* _Exercise_:
Copy, word for word, the line containing "You are a computer-use agent. 640x360 pixels." and each line that follows it in the entries below; pictures do not belong in the copy.
---
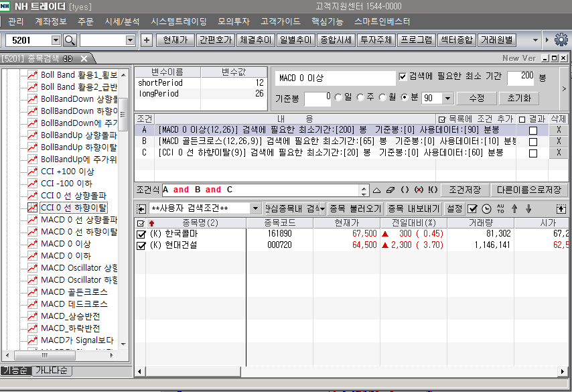Uncheck the 한국콜마 row checkbox

[141, 234]
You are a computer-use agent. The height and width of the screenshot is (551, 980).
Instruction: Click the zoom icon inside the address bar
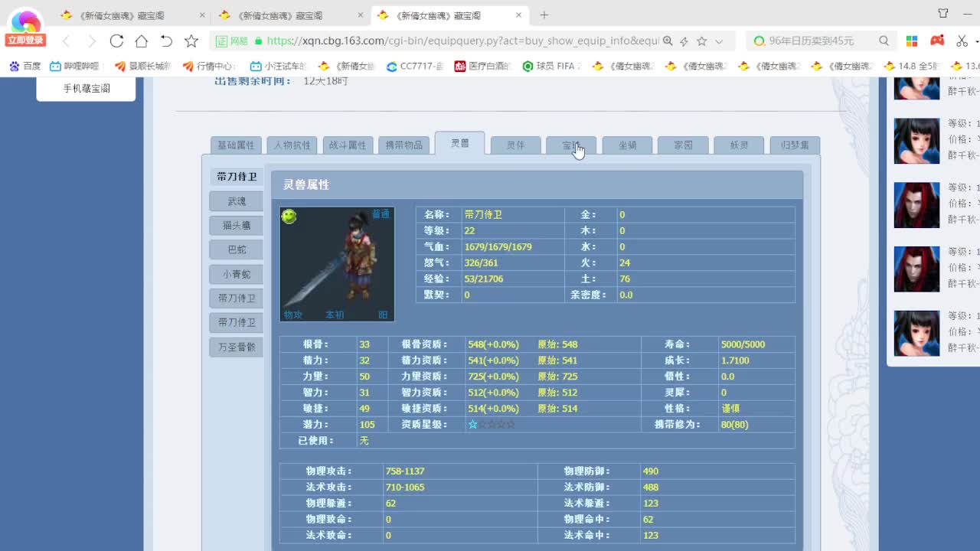pos(667,41)
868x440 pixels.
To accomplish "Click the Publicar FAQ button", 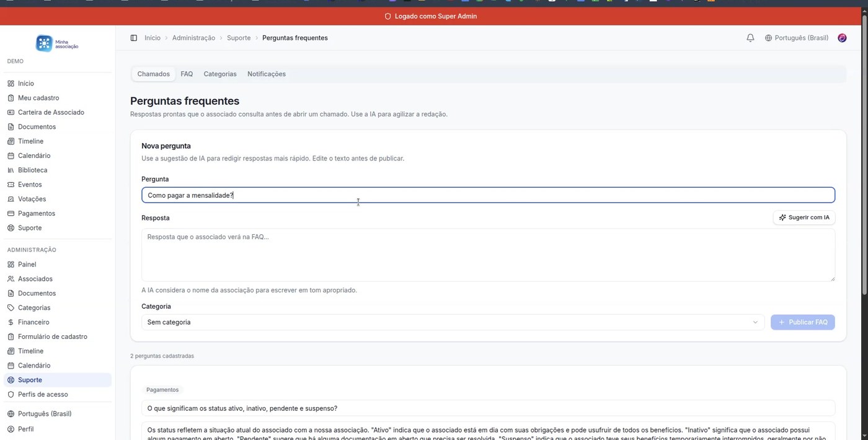I will coord(803,322).
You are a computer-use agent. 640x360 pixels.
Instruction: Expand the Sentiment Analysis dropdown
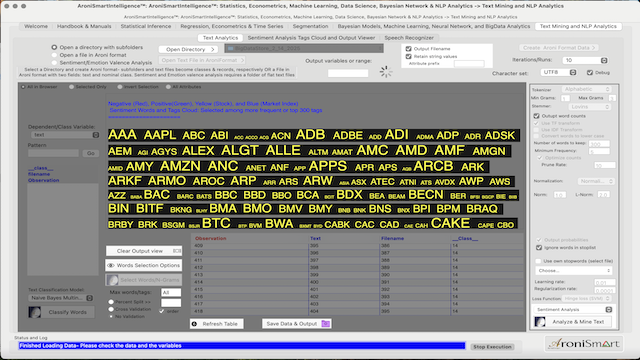click(x=573, y=309)
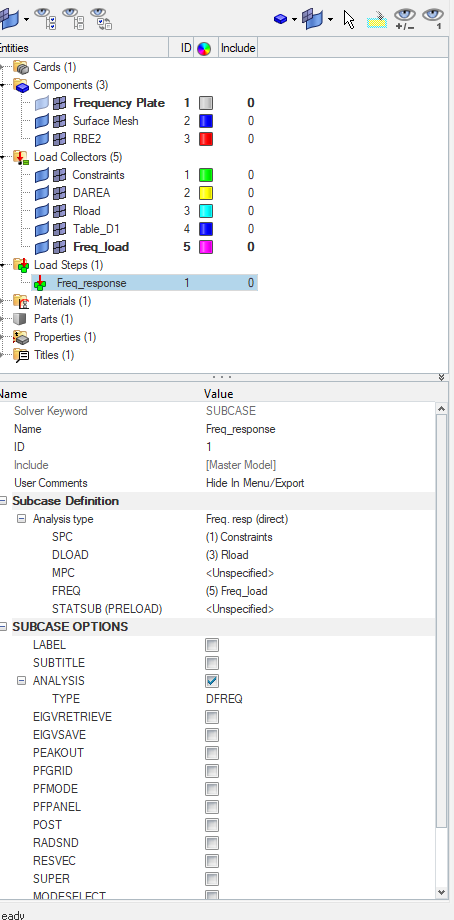Click the Materials folder icon

click(x=21, y=302)
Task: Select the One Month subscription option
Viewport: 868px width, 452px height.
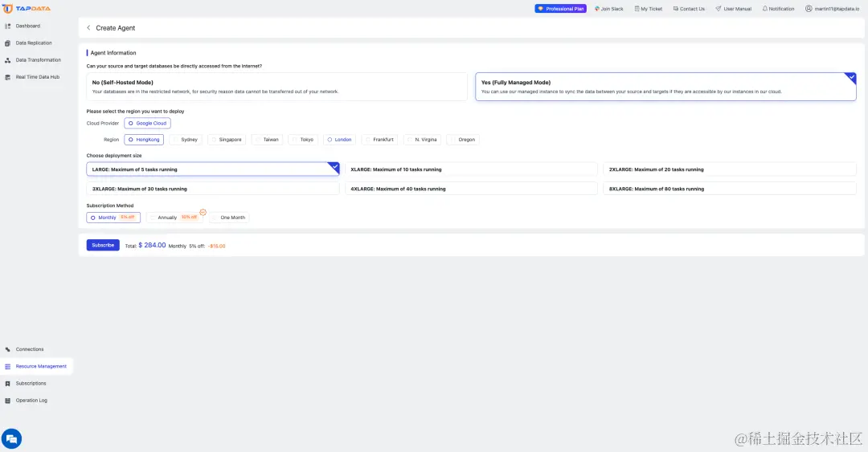Action: pyautogui.click(x=232, y=218)
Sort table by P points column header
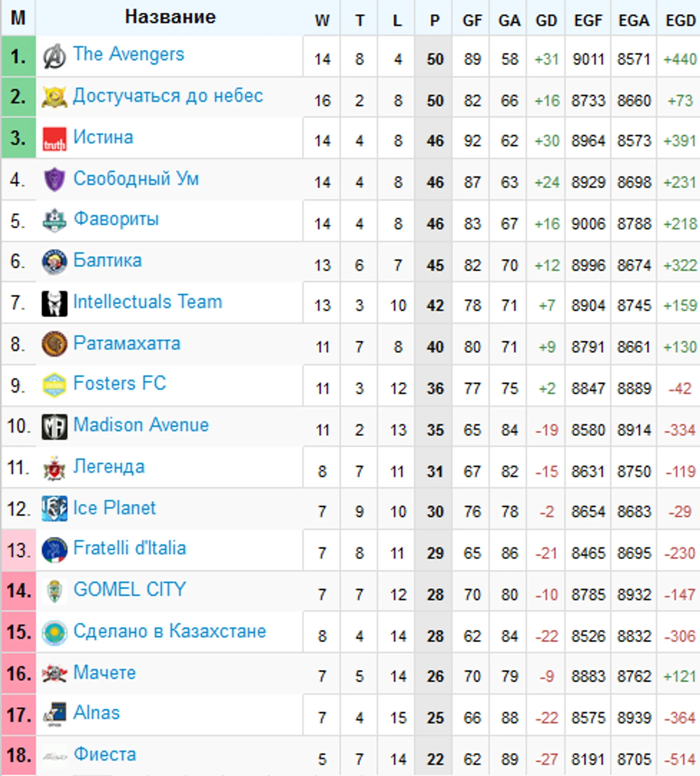The height and width of the screenshot is (776, 700). point(434,21)
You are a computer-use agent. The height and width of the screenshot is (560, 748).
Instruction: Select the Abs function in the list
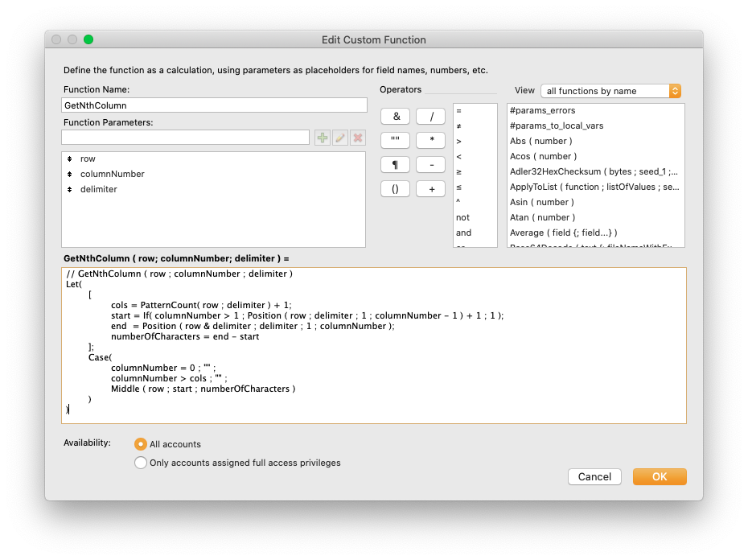point(538,141)
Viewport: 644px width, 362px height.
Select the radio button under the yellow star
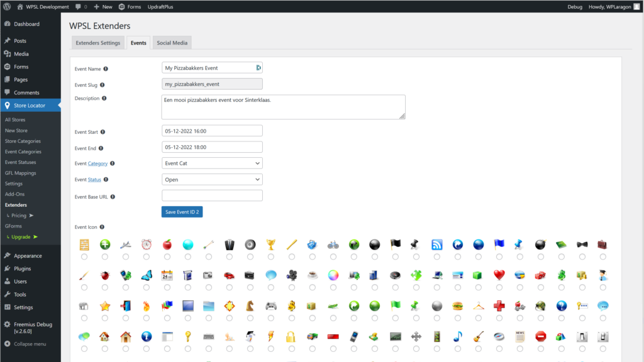[x=105, y=318]
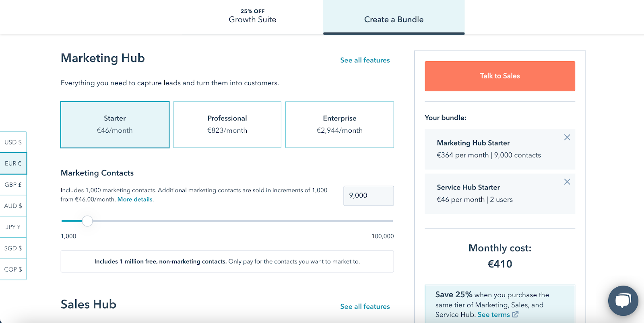Switch to the Create a Bundle tab
644x323 pixels.
[x=394, y=19]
---
* _Reply_:
You are a computer-use agent. 640x360 pixels.
Instruction: Expand the Sentiment Analysis dropdown
click(x=573, y=309)
Click the Materials folder icon

click(x=21, y=302)
Task: Select the One Month subscription option
Viewport: 868px width, 452px height.
Action: pyautogui.click(x=232, y=218)
Sort table by P points column header
The height and width of the screenshot is (776, 700). point(434,21)
You are a computer-use agent. The height and width of the screenshot is (560, 748).
Instruction: Select the Abs function in the list
point(538,141)
Viewport: 644px width, 362px height.
Select the radio button under the yellow star
[x=105, y=318]
Switch to the Create a Bundle tab
644x323 pixels.
[x=394, y=19]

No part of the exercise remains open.